*** Block opens ***

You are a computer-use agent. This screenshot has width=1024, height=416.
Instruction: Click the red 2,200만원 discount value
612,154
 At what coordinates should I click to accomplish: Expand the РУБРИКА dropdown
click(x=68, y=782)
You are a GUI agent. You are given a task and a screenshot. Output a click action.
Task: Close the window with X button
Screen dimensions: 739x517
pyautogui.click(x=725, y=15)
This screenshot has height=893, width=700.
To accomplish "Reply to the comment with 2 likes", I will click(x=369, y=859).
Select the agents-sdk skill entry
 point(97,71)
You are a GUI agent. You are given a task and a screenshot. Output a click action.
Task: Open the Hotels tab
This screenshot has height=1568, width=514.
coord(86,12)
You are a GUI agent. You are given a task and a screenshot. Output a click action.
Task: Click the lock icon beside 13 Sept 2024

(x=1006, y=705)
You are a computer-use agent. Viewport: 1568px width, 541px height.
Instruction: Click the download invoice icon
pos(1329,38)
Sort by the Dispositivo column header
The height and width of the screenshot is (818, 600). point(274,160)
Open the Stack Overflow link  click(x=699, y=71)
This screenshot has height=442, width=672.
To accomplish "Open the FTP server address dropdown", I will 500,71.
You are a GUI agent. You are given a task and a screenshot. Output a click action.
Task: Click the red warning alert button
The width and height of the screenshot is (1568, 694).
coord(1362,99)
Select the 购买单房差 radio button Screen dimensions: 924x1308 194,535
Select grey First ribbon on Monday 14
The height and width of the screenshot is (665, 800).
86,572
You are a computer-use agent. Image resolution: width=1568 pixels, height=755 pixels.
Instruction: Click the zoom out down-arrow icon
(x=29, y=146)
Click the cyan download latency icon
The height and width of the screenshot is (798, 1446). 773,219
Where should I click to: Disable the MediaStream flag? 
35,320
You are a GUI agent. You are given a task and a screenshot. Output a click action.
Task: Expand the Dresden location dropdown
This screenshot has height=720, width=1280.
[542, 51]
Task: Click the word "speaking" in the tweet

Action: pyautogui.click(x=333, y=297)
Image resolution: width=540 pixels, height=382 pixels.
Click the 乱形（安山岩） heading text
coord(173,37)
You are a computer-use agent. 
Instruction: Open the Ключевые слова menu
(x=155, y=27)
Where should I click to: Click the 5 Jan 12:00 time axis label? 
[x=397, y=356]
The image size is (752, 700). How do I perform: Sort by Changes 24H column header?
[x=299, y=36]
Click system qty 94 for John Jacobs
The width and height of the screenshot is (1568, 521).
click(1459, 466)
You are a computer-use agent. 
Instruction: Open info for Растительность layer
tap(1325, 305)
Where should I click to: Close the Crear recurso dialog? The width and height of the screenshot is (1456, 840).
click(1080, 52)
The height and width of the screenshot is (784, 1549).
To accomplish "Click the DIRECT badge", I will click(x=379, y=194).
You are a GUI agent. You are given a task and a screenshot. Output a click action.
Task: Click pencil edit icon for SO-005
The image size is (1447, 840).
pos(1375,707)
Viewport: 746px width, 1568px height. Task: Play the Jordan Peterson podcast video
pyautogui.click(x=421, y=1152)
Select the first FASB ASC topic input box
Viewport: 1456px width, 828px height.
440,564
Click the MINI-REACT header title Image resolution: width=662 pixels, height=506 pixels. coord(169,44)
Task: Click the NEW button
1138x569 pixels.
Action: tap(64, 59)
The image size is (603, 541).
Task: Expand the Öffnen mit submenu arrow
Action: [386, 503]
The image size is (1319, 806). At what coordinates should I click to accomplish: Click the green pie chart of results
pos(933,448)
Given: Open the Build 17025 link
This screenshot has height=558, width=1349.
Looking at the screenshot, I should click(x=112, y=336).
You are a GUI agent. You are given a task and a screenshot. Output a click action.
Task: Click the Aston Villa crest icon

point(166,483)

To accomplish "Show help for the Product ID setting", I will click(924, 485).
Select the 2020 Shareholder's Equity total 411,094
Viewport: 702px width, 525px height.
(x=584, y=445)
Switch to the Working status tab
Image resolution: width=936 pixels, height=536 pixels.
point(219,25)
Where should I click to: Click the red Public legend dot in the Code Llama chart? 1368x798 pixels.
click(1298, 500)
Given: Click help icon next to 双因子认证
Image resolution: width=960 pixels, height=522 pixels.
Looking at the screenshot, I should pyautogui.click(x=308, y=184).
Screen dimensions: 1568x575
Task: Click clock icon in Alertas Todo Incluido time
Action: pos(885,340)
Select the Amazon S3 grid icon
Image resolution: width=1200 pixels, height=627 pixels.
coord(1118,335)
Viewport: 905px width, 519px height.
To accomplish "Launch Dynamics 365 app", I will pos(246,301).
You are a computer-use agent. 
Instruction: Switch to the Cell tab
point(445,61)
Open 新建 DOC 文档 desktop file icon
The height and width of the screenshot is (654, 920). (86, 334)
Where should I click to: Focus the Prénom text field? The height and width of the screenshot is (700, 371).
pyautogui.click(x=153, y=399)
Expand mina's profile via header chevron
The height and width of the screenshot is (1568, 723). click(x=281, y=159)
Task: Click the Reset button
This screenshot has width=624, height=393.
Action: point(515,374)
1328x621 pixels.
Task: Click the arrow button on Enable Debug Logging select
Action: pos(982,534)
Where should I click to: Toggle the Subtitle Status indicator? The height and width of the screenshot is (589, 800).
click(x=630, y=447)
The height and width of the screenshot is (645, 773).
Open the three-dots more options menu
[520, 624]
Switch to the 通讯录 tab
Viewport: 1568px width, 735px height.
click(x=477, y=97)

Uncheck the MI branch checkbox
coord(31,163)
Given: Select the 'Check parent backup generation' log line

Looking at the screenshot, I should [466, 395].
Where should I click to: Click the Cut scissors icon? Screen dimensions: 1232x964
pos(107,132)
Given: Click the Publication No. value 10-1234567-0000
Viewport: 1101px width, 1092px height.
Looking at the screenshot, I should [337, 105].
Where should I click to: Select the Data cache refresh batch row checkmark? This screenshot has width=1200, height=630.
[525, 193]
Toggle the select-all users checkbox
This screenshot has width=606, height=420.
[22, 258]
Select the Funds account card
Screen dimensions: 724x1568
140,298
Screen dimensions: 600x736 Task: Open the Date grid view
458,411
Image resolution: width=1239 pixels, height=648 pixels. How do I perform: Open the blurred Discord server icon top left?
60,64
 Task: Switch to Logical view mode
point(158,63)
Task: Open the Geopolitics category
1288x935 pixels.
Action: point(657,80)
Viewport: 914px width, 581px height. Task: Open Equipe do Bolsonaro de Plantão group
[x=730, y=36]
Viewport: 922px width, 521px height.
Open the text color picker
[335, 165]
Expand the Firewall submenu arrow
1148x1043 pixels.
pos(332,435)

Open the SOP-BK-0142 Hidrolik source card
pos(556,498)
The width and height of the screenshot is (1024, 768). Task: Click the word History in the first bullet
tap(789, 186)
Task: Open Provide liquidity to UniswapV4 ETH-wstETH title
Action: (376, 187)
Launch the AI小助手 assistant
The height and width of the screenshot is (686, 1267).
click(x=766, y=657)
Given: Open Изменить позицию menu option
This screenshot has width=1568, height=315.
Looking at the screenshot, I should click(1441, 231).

*** Block closes ***

Each line above must be retyped exactly.

You are a computer-use agent. This screenshot has width=1024, height=416.
Instruction: Click the red 2,200만원 discount value
612,154
 At what coordinates should I click to accomplish: Expand the РУБРИКА dropdown
click(x=68, y=782)
You are a GUI agent. You are given a task and a screenshot. Output a click action.
Task: Close the window with X button
Screen dimensions: 739x517
pyautogui.click(x=725, y=15)
This screenshot has height=893, width=700.
To accomplish "Reply to the comment with 2 likes", I will click(x=369, y=859).
Select the agents-sdk skill entry
 point(97,71)
You are a GUI agent. You are given a task and a screenshot. Output a click action.
Task: Open the Hotels tab
This screenshot has height=1568, width=514.
coord(86,12)
You are a GUI agent. You are given a task and a screenshot. Output a click action.
Task: Click the lock icon beside 13 Sept 2024

(x=1006, y=705)
You are a computer-use agent. Viewport: 1568px width, 541px height.
Instruction: Click the download invoice icon
pos(1329,38)
Sort by the Dispositivo column header
The height and width of the screenshot is (818, 600). point(274,160)
Open the Stack Overflow link  click(x=699, y=71)
This screenshot has height=442, width=672.
To accomplish "Open the FTP server address dropdown", I will 500,71.
You are a GUI agent. You are given a task and a screenshot. Output a click action.
Task: Click the red warning alert button
The width and height of the screenshot is (1568, 694).
coord(1362,99)
Select the 购买单房差 radio button Screen dimensions: 924x1308 194,535
Select grey First ribbon on Monday 14
The height and width of the screenshot is (665, 800).
86,572
You are a computer-use agent. Image resolution: width=1568 pixels, height=755 pixels.
Instruction: Click the zoom out down-arrow icon
(x=29, y=146)
Click the cyan download latency icon
The height and width of the screenshot is (798, 1446). 773,219
Where should I click to: Disable the MediaStream flag? 
35,320
You are a GUI agent. You are given a task and a screenshot. Output a click action.
Task: Expand the Dresden location dropdown
This screenshot has height=720, width=1280.
[542, 51]
Task: Click the word "speaking" in the tweet

Action: pyautogui.click(x=333, y=297)
Image resolution: width=540 pixels, height=382 pixels.
Click the 乱形（安山岩） heading text
coord(173,37)
You are a computer-use agent. 
Instruction: Open the Ключевые слова menu
(x=155, y=27)
Where should I click to: Click the 5 Jan 12:00 time axis label? 
[x=397, y=356]
The image size is (752, 700). How do I perform: Sort by Changes 24H column header?
[x=299, y=36]
Click system qty 94 for John Jacobs
The width and height of the screenshot is (1568, 521).
click(1459, 466)
You are a computer-use agent. 
Instruction: Open info for Растительность layer
tap(1325, 305)
Where should I click to: Close the Crear recurso dialog? The width and height of the screenshot is (1456, 840).
click(1080, 52)
The height and width of the screenshot is (784, 1549).
To accomplish "Click the DIRECT badge", I will click(x=379, y=194).
You are a GUI agent. You are given a task and a screenshot. Output a click action.
Task: Click pencil edit icon for SO-005
The image size is (1447, 840).
pos(1375,707)
Viewport: 746px width, 1568px height. Task: Play the Jordan Peterson podcast video
pyautogui.click(x=421, y=1152)
Select the first FASB ASC topic input box
Viewport: 1456px width, 828px height.
440,564
Click the MINI-REACT header title Image resolution: width=662 pixels, height=506 pixels. coord(169,44)
Task: Click the NEW button
1138x569 pixels.
Action: tap(64, 59)
The image size is (603, 541).
Task: Expand the Öffnen mit submenu arrow
Action: [386, 503]
The image size is (1319, 806). At what coordinates should I click to accomplish: Click the green pie chart of results
pos(933,448)
Given: Open the Build 17025 link
This screenshot has height=558, width=1349.
Looking at the screenshot, I should click(x=112, y=336).
You are a GUI agent. You are given a task and a screenshot. Output a click action.
Task: Click the Aston Villa crest icon

point(166,483)

To accomplish "Show help for the Product ID setting", I will click(924, 485).
Select the 2020 Shareholder's Equity total 411,094
Viewport: 702px width, 525px height.
(x=584, y=445)
Switch to the Working status tab
Image resolution: width=936 pixels, height=536 pixels.
point(219,25)
Where should I click to: Click the red Public legend dot in the Code Llama chart? 1368x798 pixels.
click(1298, 500)
Given: Click help icon next to 双因子认证
Image resolution: width=960 pixels, height=522 pixels.
Looking at the screenshot, I should pyautogui.click(x=308, y=184).
Screen dimensions: 1568x575
Task: Click clock icon in Alertas Todo Incluido time
Action: pos(885,340)
Select the Amazon S3 grid icon
Image resolution: width=1200 pixels, height=627 pixels.
coord(1118,335)
Viewport: 905px width, 519px height.
To accomplish "Launch Dynamics 365 app", I will pos(246,301).
You are a computer-use agent. 
Instruction: Switch to the Cell tab
point(445,61)
Open 新建 DOC 文档 desktop file icon
The height and width of the screenshot is (654, 920). (86, 334)
Where should I click to: Focus the Prénom text field? The height and width of the screenshot is (700, 371).
pyautogui.click(x=153, y=399)
Expand mina's profile via header chevron
The height and width of the screenshot is (1568, 723). click(x=281, y=159)
Task: Click the Reset button
This screenshot has width=624, height=393.
Action: point(515,374)
1328x621 pixels.
Task: Click the arrow button on Enable Debug Logging select
Action: pos(982,534)
Where should I click to: Toggle the Subtitle Status indicator? The height and width of the screenshot is (589, 800).
click(x=630, y=447)
The height and width of the screenshot is (645, 773).
Open the three-dots more options menu
[520, 624]
Switch to the 通讯录 tab
Viewport: 1568px width, 735px height.
click(x=477, y=97)

Uncheck the MI branch checkbox
coord(31,163)
Given: Select the 'Check parent backup generation' log line

Looking at the screenshot, I should [466, 395].
Where should I click to: Click the Cut scissors icon? Screen dimensions: 1232x964
pos(107,132)
Given: Click the Publication No. value 10-1234567-0000
Viewport: 1101px width, 1092px height.
Looking at the screenshot, I should [337, 105].
Where should I click to: Select the Data cache refresh batch row checkmark? This screenshot has width=1200, height=630.
[525, 193]
Toggle the select-all users checkbox
This screenshot has width=606, height=420.
[22, 258]
Select the Funds account card
Screen dimensions: 724x1568
140,298
Screen dimensions: 600x736 Task: Open the Date grid view
458,411
Image resolution: width=1239 pixels, height=648 pixels. How do I perform: Open the blurred Discord server icon top left?
60,64
 Task: Switch to Logical view mode
point(158,63)
Task: Open the Geopolitics category
1288x935 pixels.
Action: point(657,80)
Viewport: 914px width, 581px height. Task: Open Equipe do Bolsonaro de Plantão group
[x=730, y=36]
Viewport: 922px width, 521px height.
Open the text color picker
[335, 165]
Expand the Firewall submenu arrow
1148x1043 pixels.
pos(332,435)

Open the SOP-BK-0142 Hidrolik source card
pos(556,498)
The width and height of the screenshot is (1024, 768). Task: Click the word History in the first bullet
tap(789, 186)
Task: Open Provide liquidity to UniswapV4 ETH-wstETH title
Action: (376, 187)
Launch the AI小助手 assistant
The height and width of the screenshot is (686, 1267).
click(x=766, y=657)
Given: Open Изменить позицию menu option
This screenshot has width=1568, height=315.
Looking at the screenshot, I should click(1441, 231).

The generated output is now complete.